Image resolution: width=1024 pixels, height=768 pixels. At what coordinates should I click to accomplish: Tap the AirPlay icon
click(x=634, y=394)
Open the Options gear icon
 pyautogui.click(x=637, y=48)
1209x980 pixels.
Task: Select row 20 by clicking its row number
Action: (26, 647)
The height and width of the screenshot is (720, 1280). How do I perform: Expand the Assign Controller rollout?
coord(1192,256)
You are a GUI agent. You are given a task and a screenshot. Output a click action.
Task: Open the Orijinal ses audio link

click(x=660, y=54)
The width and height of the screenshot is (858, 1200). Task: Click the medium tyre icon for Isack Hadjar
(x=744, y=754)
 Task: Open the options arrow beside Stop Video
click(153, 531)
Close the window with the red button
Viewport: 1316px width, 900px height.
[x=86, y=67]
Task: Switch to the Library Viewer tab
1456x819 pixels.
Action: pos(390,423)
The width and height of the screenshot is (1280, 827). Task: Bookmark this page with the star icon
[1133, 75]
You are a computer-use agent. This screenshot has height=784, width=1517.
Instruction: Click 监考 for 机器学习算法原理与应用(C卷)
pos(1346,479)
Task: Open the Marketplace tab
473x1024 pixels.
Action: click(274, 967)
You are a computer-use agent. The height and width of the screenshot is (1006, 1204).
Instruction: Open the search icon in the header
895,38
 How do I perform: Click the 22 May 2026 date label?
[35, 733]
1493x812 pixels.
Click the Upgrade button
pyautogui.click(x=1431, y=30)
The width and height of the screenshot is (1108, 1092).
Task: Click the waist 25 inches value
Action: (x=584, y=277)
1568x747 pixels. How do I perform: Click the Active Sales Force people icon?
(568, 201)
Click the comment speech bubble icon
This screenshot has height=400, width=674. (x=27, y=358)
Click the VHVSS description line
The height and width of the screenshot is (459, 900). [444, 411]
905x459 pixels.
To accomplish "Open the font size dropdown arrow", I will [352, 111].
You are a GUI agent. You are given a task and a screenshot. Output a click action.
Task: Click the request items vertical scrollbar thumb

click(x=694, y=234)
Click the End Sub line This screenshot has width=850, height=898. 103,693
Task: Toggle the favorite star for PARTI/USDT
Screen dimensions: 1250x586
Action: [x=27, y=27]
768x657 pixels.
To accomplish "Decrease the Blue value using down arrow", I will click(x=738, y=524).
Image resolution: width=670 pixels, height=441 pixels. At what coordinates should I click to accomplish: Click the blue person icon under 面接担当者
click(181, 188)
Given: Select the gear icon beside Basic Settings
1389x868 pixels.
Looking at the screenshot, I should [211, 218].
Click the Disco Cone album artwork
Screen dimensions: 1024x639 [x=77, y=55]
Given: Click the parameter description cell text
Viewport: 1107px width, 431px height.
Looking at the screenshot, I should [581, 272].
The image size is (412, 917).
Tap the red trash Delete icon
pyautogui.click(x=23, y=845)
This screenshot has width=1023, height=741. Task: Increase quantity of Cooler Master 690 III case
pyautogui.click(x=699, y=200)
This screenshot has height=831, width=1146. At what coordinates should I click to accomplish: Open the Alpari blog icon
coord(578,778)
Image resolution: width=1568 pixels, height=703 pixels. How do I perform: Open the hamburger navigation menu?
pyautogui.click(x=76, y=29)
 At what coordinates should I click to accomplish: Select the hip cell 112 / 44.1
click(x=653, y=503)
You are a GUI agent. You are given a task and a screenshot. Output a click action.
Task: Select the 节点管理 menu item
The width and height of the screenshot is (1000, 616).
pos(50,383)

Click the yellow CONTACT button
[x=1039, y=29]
◆ ◆ ◆
Above are the records; from them, give again exactly the lines from the one containing "Task: Open the Marketplace tab" to the one containing "1493x812 pixels.", both lines included, and nothing more.

RESULT →
Task: Open the Marketplace tab
473x1024 pixels.
Action: click(274, 967)
You are a computer-use agent. The height and width of the screenshot is (1006, 1204).
Instruction: Open the search icon in the header
895,38
 How do I perform: Click the 22 May 2026 date label?
[35, 733]
1493x812 pixels.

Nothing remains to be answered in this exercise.